Le conflit dans l’Est de la RDC s’invite au cœur d’un sommet régional crucial pour la paix. Kinshasa maintient ses exigences fermes face au M23 et au Rwanda.
Un sommet pour résoudre le conflit dans l’Est de la RDC
Les ministres des Affaires étrangères de la Communauté d’Afrique de l’Est (EAC) et de la Communauté de développement d’Afrique australe (SADC) se sont réunis vendredi pour préparer le terrain d’un sommet décisif.

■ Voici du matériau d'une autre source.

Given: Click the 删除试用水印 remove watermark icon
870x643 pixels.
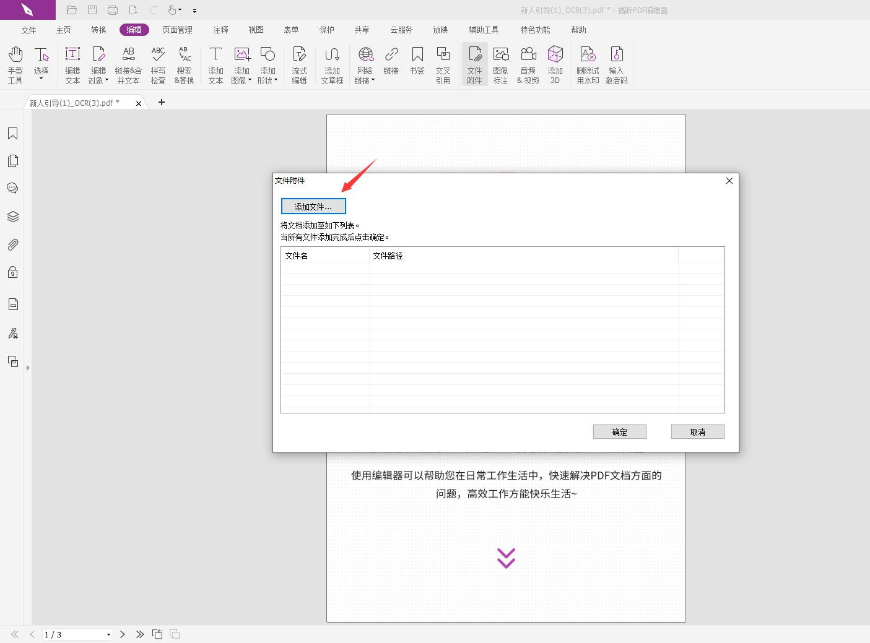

L’objectif est de trouver une solution durable au conflit qui ravage l’Est de la République démocratique du Congo depuis des mois.
La présidence congolaise a clairement énoncé ses attentes pour ce sommet :
- Un cessez-le-feu immédiat
- Le retrait du M23 et des forces rwandaises du territoire congolais
- La réouverture de l’aéroport de Goma
- La rétrocession de la ville aux autorités légitimes
- La condamnation explicite du Rwanda
Des divergences entre les blocs régionaux
La position à adopter vis-à-vis du Rwanda cristallise les tensions entre l’EAC et la SADC. Si la SADC a déjà condamné le rôle de Kigali dans le conflit à l’Est de la RDC, l’EAC peine à trouver un consensus. Une source proche de la délégation burundaise souligne que « au sein de l’EAC, il y a des acteurs directement impliqués dans le conflit ».

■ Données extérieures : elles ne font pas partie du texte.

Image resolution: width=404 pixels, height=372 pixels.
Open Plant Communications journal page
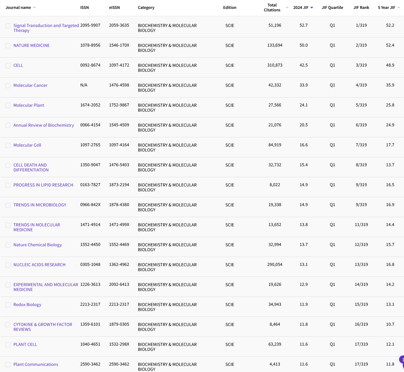tap(36, 364)
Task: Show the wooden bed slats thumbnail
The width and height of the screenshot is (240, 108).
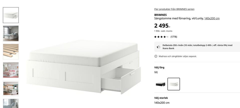Action: click(x=11, y=52)
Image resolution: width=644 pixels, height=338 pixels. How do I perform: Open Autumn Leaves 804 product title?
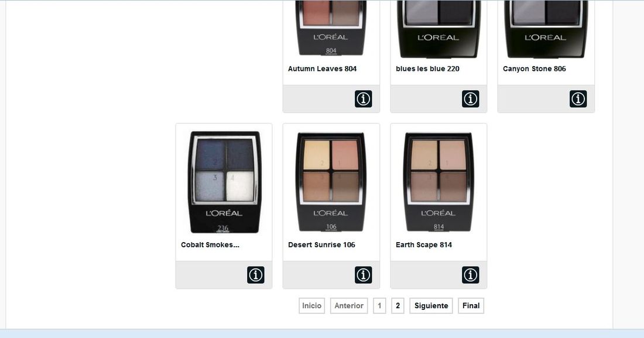coord(323,69)
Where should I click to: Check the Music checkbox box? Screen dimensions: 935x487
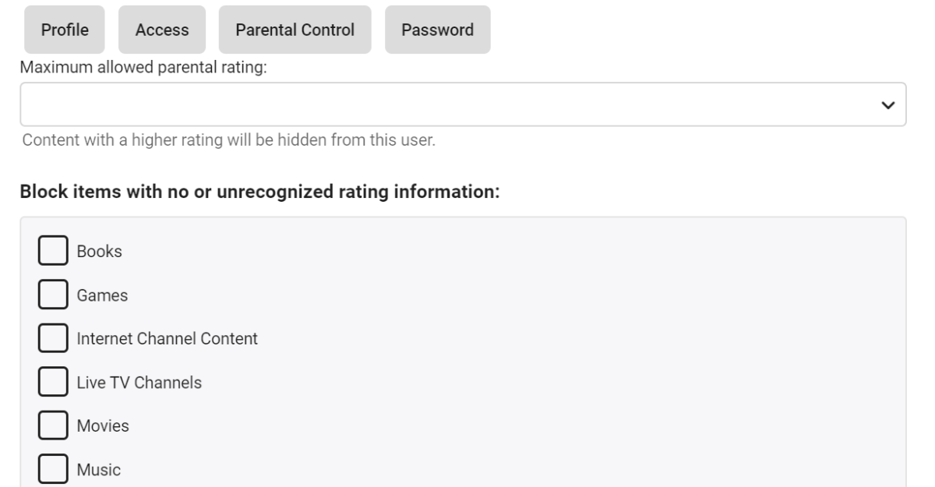coord(53,470)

Cette divergence s’illustre par les récentes déclarations d’Uhuru Kenyatta, médiateur du processus de Nairobi, qui a appelé à un dialogue entre la RDC et le Rwanda sans condamner explicitement Kigali. À l’inverse, la Communauté économique des États d’Afrique centrale (CEEAC) a fermement condamné « le M23 et son allié le Rwanda » lors d’un sommet à Malabo.
Kinshasa optimiste malgré les obstacles
Malgré ces défis, le gouvernement congolais affiche un certain optimisme. Tina Salama, porte-parole du président Félix Tshisekedi, souligne que « les signaux que nous avons vont dans le bon sens ». Elle met en avant plusieurs avancées diplomatiques récentes :
- La condamnation du Rwanda par la SADC
- La position ferme de la CEEAC
- L’adoption d’une résolution congolaise au Conseil des droits de l’homme de l’ONU pour la mise en place d’une commission d’enquête sur le Nord-Kivu
Pour Kinshasa, ces éléments constituent des progrès significatifs sur le plan diplomatique. « Le coupable est connu. L’on peut arrêter cela avant que ça n’embrasse toute la sous-région », affirme Tina Salama.
Les enjeux du sommet pour la résolution du conflit
Ce sommet revêt une importance capitale pour l’avenir de la région. Les décisions qui en découleront pourraient avoir un impact direct sur l’évolution du conflit dans l’Est de la RDC. Plusieurs points cruciaux seront au cœur des discussions :
| Enjeu | Impact potentiel |
|---|---|
| Condamnation unanime du Rwanda | Isolement diplomatique de Kigali |
| Accord sur le retrait du M23 | Retour à la stabilité dans le Nord-Kivu |
| Mise en place d’un mécanisme de surveillance | Prévention de futures escalades |
La résolution du conflit dans l’Est de la RDC nécessite une approche concertée et des engagements fermes de la part de tous les acteurs régionaux. Le succès de ce sommet pourrait marquer un tournant décisif vers la paix et la stabilité dans cette région meurtrie par des années de violence.
Alors que les discussions se poursuivent, l’attention de la communauté internationale reste focalisée sur ce sommet, dont l’issue pourrait redéfinir les équilibres géopolitiques de l’Afrique centrale et orienter les futures initiatives de paix dans la région des Grands Lacs.